Exercise objective:
Update the rows from the line with "Click EXPLORE THE" to the line with "Action: [x=26, y=256]", replacing "sphere" with "cube" and leaving everything else as it stands. Give only those rows.

------------------------------------

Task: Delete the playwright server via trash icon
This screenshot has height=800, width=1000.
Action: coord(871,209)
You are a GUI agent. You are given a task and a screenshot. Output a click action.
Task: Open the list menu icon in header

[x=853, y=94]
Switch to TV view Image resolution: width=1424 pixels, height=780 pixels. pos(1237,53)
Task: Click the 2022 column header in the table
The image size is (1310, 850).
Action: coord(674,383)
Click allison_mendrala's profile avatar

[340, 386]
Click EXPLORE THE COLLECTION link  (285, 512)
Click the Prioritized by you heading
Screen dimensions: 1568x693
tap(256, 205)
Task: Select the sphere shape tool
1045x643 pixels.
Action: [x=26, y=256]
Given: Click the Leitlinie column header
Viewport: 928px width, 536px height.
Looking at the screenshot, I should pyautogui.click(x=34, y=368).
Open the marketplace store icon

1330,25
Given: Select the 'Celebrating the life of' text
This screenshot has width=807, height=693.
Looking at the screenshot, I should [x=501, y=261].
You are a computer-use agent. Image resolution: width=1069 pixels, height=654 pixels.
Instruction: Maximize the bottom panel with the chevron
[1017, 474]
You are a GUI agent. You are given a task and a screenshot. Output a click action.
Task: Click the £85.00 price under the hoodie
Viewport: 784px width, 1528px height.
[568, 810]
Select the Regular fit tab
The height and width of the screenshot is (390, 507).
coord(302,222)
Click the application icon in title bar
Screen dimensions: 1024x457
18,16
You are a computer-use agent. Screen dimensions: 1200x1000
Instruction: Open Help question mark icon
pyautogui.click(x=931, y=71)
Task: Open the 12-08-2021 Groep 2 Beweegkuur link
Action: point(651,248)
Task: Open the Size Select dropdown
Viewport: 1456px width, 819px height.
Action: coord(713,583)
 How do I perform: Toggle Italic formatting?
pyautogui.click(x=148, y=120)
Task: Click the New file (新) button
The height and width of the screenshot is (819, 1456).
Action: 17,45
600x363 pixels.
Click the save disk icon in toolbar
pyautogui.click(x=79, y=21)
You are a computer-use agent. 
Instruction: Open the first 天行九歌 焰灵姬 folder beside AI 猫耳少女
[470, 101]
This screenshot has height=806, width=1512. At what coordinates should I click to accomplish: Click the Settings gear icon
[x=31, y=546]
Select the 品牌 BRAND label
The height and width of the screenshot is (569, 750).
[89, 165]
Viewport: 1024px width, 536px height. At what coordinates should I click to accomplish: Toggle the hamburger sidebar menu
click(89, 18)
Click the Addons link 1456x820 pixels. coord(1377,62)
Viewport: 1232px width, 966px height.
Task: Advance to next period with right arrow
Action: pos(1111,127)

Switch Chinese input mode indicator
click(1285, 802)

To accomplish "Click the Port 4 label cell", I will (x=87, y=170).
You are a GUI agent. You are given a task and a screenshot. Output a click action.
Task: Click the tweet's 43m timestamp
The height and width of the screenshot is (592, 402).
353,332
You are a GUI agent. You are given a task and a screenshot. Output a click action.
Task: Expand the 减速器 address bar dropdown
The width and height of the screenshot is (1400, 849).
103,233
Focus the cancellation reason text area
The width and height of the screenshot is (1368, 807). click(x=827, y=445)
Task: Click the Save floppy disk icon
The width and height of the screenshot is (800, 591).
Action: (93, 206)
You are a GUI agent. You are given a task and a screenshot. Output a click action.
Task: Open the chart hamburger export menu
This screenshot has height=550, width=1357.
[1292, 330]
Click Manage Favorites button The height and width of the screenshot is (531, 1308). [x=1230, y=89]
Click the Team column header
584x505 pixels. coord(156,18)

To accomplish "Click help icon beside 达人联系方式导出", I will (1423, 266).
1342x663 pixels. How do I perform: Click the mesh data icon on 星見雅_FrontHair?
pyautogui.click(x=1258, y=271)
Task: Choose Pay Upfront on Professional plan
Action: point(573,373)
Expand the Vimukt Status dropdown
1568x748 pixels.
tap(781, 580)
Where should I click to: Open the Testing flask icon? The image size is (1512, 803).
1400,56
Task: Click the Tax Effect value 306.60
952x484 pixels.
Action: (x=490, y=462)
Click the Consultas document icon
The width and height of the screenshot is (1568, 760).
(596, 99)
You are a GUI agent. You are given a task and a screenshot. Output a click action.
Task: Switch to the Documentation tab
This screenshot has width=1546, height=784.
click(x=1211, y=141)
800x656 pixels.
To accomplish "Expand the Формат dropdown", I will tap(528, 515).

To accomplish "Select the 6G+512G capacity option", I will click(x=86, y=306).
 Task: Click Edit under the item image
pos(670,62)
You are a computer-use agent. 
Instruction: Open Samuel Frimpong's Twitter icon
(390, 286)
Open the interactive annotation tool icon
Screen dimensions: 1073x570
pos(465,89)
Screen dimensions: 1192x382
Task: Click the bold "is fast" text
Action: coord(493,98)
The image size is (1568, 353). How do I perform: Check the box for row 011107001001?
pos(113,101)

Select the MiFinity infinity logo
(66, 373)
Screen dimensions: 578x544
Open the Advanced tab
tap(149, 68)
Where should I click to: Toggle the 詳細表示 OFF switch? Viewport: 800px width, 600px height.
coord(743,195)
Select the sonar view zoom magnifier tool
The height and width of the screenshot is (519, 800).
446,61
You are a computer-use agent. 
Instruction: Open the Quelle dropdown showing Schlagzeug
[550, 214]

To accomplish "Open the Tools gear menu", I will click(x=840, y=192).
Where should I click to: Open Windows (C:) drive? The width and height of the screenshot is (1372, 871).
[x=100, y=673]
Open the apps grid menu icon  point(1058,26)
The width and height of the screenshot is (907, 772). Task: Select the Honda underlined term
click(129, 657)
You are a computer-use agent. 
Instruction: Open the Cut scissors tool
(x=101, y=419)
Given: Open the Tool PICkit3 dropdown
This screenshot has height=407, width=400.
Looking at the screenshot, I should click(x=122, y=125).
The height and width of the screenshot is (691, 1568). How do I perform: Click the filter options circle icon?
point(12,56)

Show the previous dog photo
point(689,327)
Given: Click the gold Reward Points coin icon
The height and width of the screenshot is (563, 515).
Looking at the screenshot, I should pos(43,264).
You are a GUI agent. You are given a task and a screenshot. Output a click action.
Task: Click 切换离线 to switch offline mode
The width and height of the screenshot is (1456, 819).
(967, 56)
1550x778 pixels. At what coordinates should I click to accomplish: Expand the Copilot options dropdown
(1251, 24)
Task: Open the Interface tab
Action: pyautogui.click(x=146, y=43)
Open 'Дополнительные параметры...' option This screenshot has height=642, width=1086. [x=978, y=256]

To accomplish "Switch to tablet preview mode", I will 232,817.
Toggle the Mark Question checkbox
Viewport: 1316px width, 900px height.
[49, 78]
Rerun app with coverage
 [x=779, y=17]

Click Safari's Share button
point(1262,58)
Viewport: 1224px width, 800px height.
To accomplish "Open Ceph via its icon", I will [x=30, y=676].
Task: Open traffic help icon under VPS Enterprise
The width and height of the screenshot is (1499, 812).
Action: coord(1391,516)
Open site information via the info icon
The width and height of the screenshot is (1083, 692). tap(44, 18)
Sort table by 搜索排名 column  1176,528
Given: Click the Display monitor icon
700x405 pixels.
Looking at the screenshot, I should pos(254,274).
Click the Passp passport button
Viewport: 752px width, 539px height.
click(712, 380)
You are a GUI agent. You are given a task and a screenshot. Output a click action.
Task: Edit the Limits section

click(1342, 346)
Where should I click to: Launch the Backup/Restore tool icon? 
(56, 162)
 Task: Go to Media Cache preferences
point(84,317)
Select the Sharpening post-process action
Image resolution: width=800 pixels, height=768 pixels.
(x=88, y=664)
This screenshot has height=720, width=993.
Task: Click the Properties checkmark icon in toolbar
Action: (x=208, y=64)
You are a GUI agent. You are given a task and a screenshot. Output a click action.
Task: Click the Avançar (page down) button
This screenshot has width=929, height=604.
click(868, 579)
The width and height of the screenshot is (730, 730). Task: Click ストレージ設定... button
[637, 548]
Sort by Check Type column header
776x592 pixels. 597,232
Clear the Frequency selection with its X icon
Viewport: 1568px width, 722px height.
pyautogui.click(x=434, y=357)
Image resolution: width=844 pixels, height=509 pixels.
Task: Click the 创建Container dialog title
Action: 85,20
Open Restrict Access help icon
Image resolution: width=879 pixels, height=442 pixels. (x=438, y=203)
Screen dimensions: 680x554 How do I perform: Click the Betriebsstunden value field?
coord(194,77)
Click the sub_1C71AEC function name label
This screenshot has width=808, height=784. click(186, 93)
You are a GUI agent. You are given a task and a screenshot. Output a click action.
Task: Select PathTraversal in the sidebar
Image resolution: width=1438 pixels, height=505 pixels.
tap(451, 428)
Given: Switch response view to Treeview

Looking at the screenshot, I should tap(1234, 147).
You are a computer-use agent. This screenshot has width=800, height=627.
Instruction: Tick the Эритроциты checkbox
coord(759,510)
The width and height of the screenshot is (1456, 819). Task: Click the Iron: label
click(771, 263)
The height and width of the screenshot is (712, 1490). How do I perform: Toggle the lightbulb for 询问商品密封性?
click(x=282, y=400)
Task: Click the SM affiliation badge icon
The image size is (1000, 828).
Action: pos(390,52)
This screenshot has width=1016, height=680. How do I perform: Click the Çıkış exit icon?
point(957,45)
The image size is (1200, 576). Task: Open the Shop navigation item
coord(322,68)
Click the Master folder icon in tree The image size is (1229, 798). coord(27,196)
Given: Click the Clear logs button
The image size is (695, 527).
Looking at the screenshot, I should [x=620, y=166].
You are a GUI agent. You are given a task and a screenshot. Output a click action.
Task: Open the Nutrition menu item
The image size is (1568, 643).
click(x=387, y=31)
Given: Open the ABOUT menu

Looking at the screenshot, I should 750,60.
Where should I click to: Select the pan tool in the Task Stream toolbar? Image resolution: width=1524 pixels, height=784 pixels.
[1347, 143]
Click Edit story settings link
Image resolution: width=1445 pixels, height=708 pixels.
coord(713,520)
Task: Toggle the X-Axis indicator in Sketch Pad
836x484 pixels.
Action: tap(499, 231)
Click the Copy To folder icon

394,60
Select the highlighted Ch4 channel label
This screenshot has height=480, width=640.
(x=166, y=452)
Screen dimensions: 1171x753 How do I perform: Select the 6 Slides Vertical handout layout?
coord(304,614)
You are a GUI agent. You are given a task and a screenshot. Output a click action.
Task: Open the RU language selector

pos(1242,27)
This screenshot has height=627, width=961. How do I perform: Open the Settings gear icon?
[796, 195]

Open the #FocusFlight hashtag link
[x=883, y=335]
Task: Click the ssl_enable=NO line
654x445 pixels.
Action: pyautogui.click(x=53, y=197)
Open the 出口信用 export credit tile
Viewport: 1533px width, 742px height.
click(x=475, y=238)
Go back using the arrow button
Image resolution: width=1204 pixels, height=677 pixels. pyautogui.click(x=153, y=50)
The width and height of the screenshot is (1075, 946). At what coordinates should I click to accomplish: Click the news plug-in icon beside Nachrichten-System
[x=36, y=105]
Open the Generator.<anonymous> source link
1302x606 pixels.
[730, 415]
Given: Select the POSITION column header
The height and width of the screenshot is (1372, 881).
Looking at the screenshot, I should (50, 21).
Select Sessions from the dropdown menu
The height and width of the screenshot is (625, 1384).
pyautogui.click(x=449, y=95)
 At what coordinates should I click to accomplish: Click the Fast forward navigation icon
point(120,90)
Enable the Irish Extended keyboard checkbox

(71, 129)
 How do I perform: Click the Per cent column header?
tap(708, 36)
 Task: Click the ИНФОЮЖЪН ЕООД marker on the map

------------------------------------

Task answer:
Click EXPLORE THE COLLECTION link  (285, 512)
Click the Prioritized by you heading
Screen dimensions: 1568x693
tap(256, 205)
Task: Select the cube shape tool
1045x643 pixels.
Action: [x=26, y=256]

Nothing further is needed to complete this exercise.